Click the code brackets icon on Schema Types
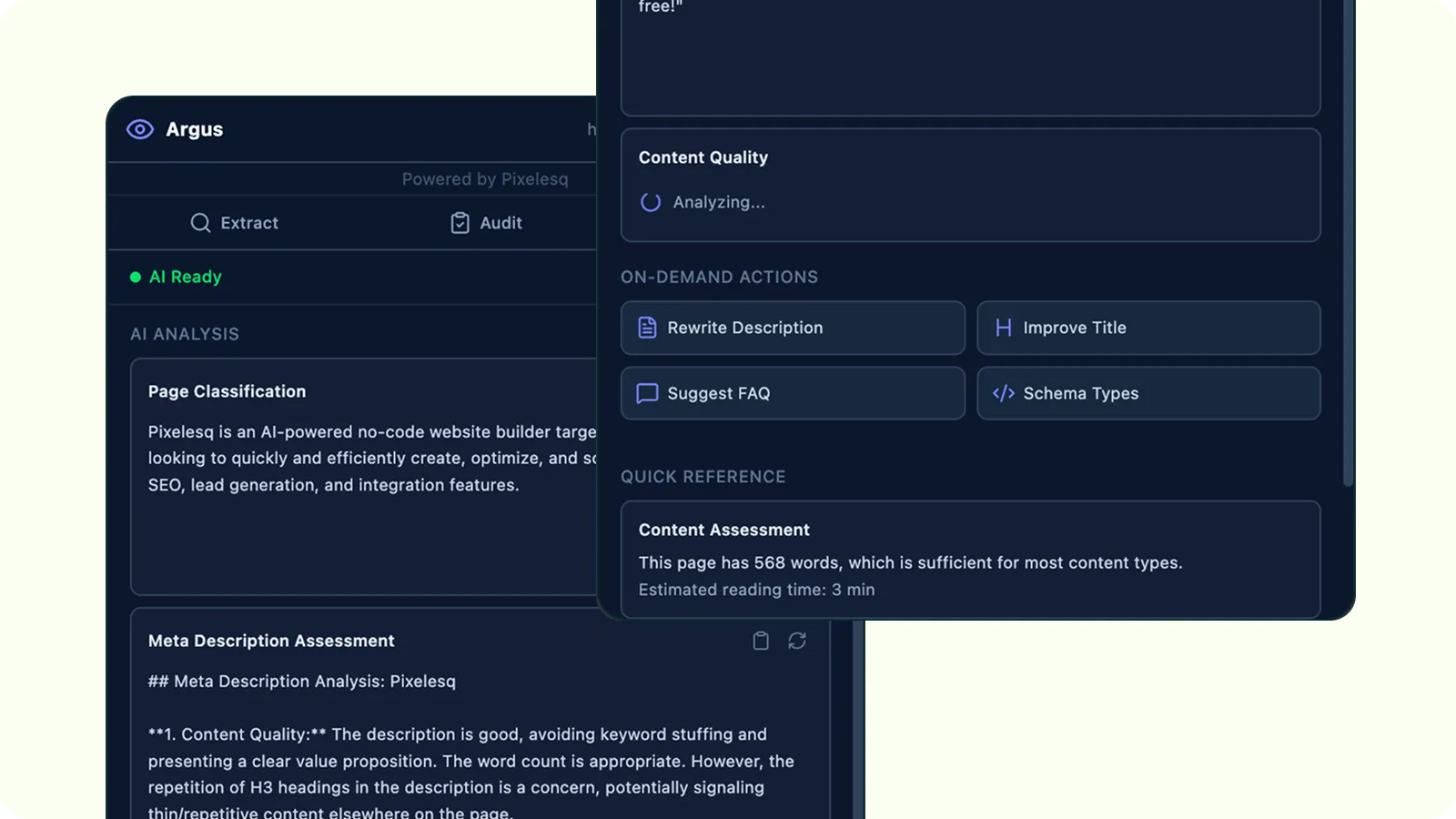Screen dimensions: 1456x819 [x=1003, y=393]
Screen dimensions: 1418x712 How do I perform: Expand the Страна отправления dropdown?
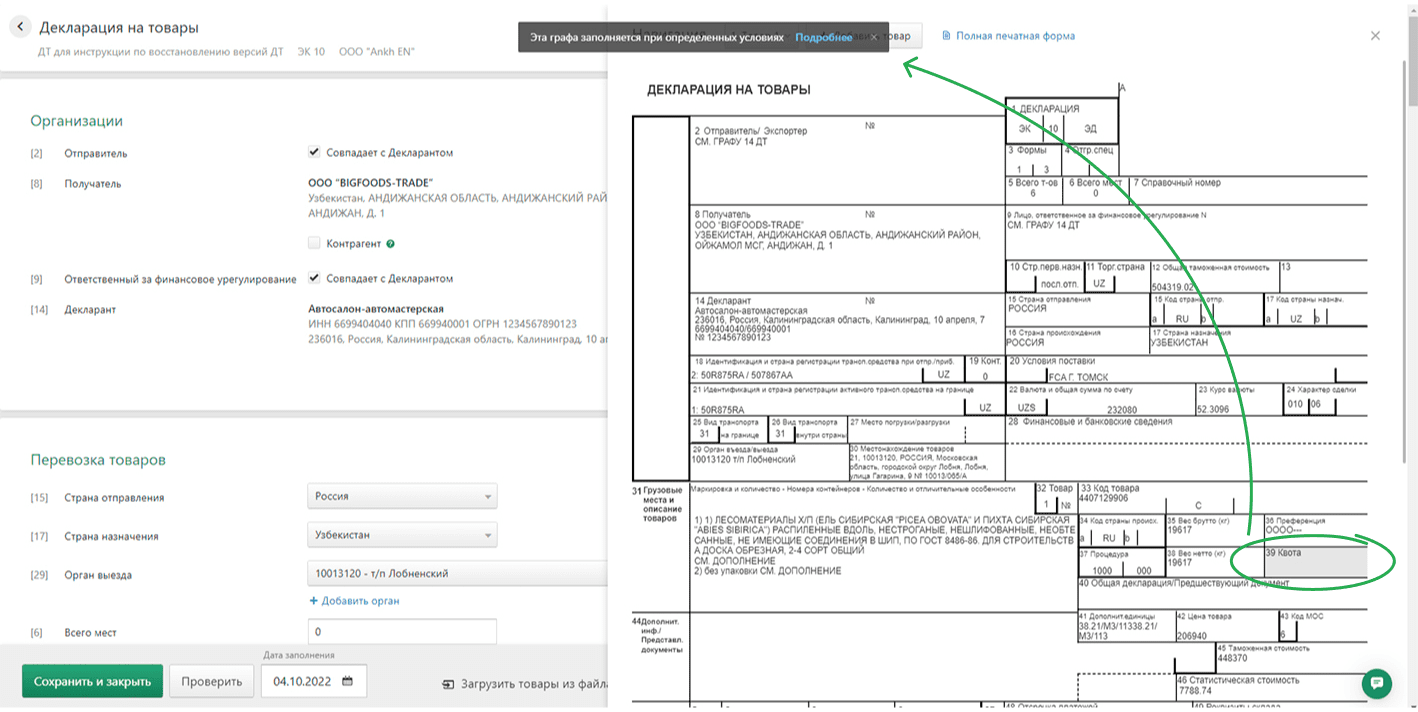[401, 497]
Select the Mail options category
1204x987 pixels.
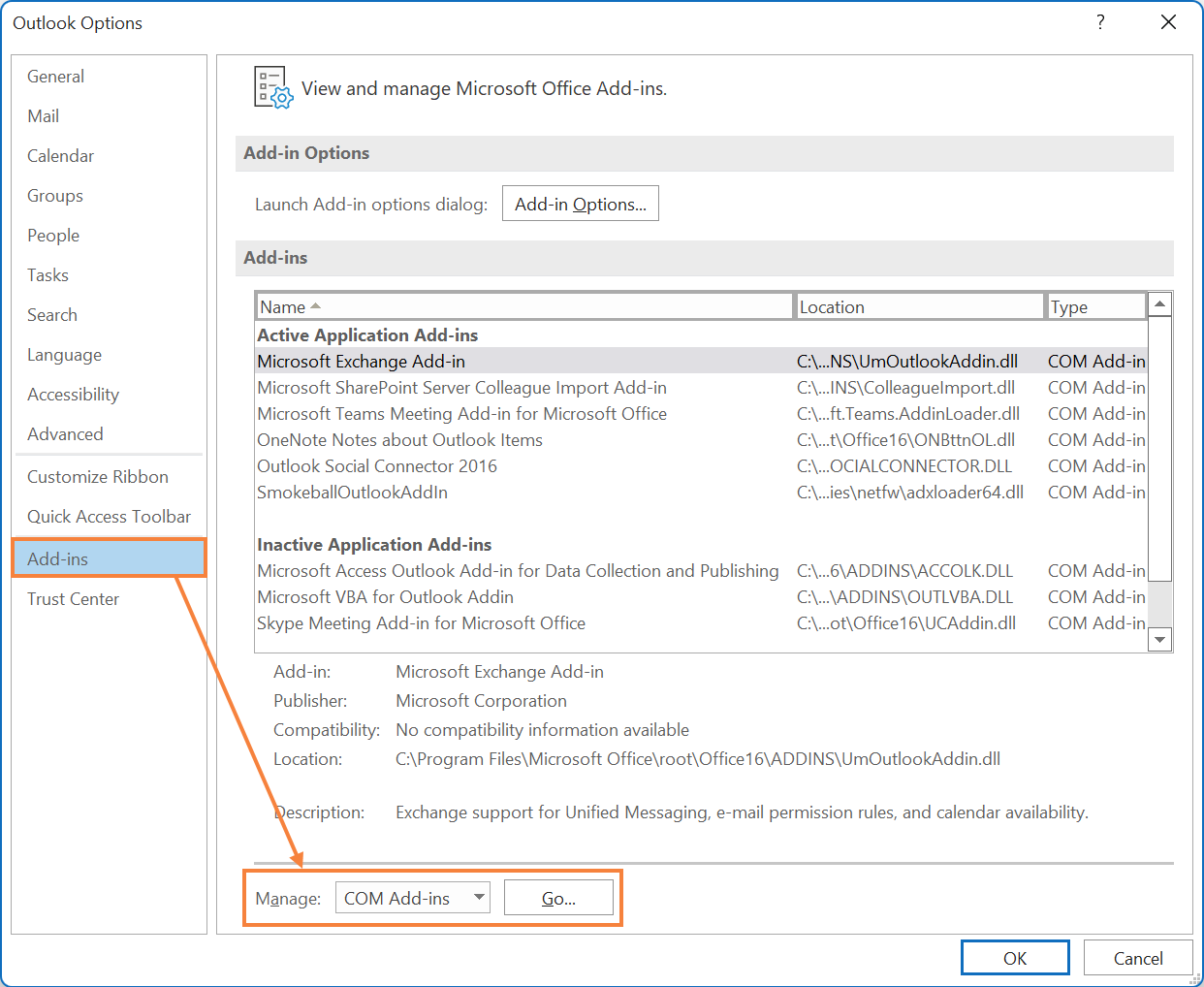tap(43, 116)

▸ Exercise prompt
Reproduce the data above, swapping "dropdown" for "menu" and leaving everything else unchanged. Leave out the pictures.

▸ Task output
Click the code brackets icon on Schema Types
Screen dimensions: 1456x819 [x=1003, y=393]
Screen dimensions: 1418x712 How do I perform: Expand the Страна отправления menu?
[401, 497]
Select the Mail options category
1204x987 pixels.
tap(43, 116)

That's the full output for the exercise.